Properties and action of glucoamylase from an Aspergillus species

Abstract

Different techniques of enzyme active site labelling have been classified and discussed with particular reference to the glycoside hydrolases and glucoamylase. Glucoamylase from Aspergillus niger has been purified and fractionated into 2 major forms. The physical properties of the forms have been measured and compared. Both purified enzyme forms have similar sedimentation coefficients, behave similarly on disc-gel electrophoresis and have similar molecular weights (80,000). The purified enzyme forms showed distinct amino acid compositions, but both had carbohydrate contents of about 15%. The specific activities of the enzyme fractions toward wheat amylopectin were similar and about four times greater than those towards maltose. Both purified enzyme forms converted wheat amylopectin to glucose to the extent of virtually 100%. The phenomenon of reversion has been discussed and analysed from a thermodynamic point of view. Extents of reversion theoretically expected have been calculated from available thermodynamic data and compared with experiment. Both purified enzyme forms have a pH optima of 4*6 and are devoid of "endo"-activity. The chemical modification of protein carboxyl groups has been reviewed, and the technique of differential modification has been applied to the two purified glucoamylases.
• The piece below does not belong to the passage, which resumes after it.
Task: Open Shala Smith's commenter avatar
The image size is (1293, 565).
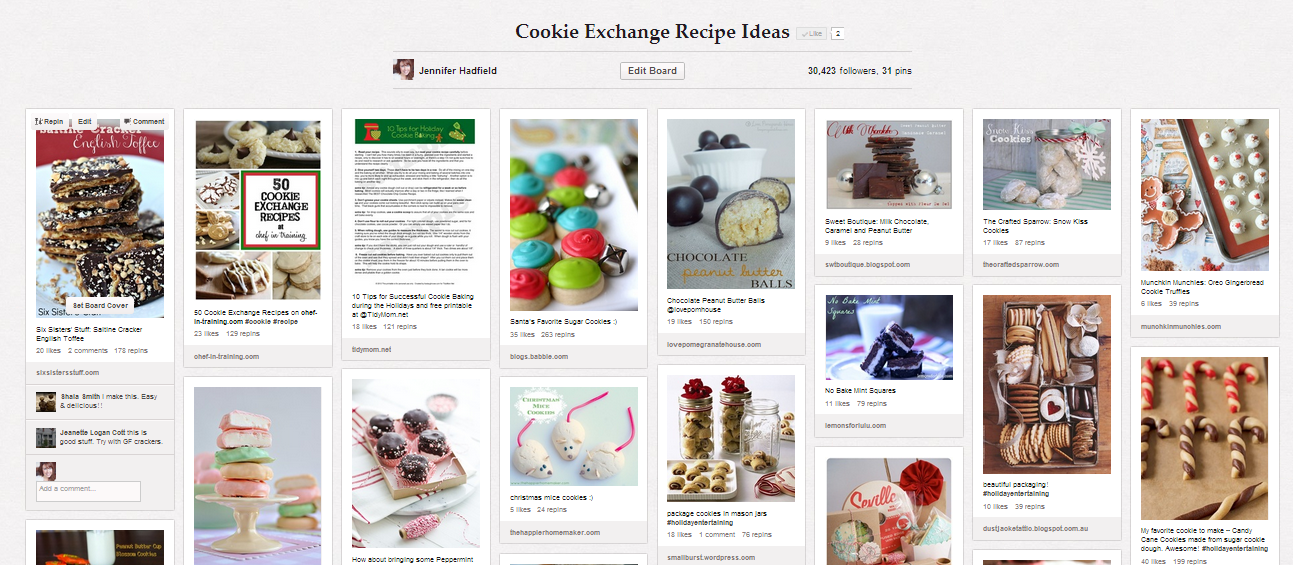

Carboxyl groups were Deactivated by reaction with 1-ethyl-3-(3-dimethyl-aminopropyl)carbodiimide hydrochloride and labelled with glycine methyl ester, glycine ethyl ester and 2-amino ethane sulphonic acid (taurine). It was found that deactivation was most rapid in the case of taurine, and the deactivation is restricted to ca. 20% in the presence of maltose. The use of taurine also facilitates deter-mination of the extent of modification by amino acid analysis. The partially deactivated enzyme was stable towards subsequent purification procedures and could be fully deactivated by a second treatment in the absence of maltose. The use of radio-labelled taurine in the second stage showed that maltose protected an enzyme substrate site which contained 6 and 5 modifiable groups in glucoamylase I and II respectively. Peptide maps of chemically modified glucoamylase I and glucoamylase II showed distinct differences.